Genetic counsellors have to take a range of factors into account when supporting people who have, or are at risk from, an inherited disease. Using the information from these four potential clients, make a list of the issues you think a counsellor would have to take into account when deciding how to work with a client.
Person 1 (female)
My father died of Huntington's Disease in his late fifties and he had been ill for about 15 years. I was 30 at the time and already had two children of my own. We had no idea that there was HD in the family until my father was diagnosed, and that was a long time after he first became ill. The tests were not so readily available in those days, and as there was no history I suppose no-one thought of it at first, not even our GP. I have thought about having the test myself – but have decided against. There is no cure at the moment, and I already have my children so that is not part of the equation. I’d rather not know than be looking every day for the first signs of the illness.
My grandfather died of HD, but so far my Mum is fine. She does not want to be tested which is her decision, although if I knew she was clear I could relax. I realise that is selfish though. I can’t decide whether to be tested myself – but the crunch is that I really want a family. I could either have myself tested, and if I am in the clear everything is simple, or wait and maybe have the baby tested before it is born and make a decision with my partner then. That would be hard though.
I have been tested and I know I carry the HD gene. However I have a very rich and full life, and am only now developing symptoms at the age of 35. Knowing I have HD has made me make the most of every day of my life.
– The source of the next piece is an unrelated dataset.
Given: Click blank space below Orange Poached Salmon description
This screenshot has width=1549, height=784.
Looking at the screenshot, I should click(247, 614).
I have a young child. This was not a decision I made lightly. I know he may have the disease – but then again there is an equal chance he may not. In any event, if he has as good a life as I have had so far it will be well worth it. I will help him make a choice about testing when he is old enough to understand the implications. Or if I am too ill to do this, my brother who does not have the HD gene will do this. Also with the rate that research is advancing, my son may benefit from a cure or at least better treatments to control or delay the symptoms.
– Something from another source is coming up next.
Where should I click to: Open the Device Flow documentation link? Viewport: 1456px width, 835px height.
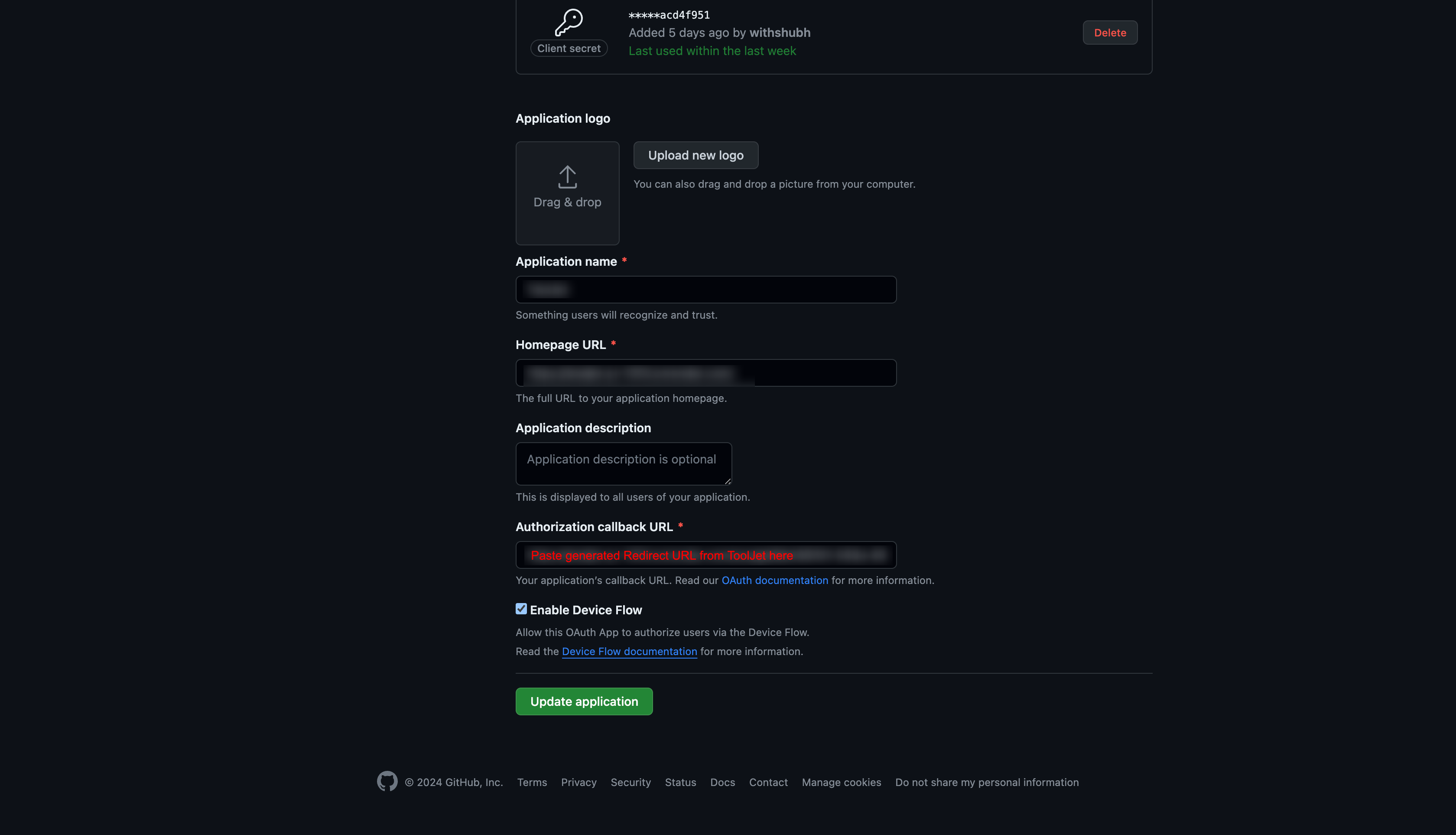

I have HD. I had a genetic test when I was 20 as my mother died from HD. I do not have any symptoms yet, and I am 32 now. But every time I forget something, or drop a cup I wonder if this is it, the first sign of the disease developing. I know this is making me very depressed, and that these small things happen to everyone everyday but I cannot help it. I also wonder if getting tested was a good idea – but then living with an uncertainty might have been as hard for me. I do not have children as I would not want them to live with this problem.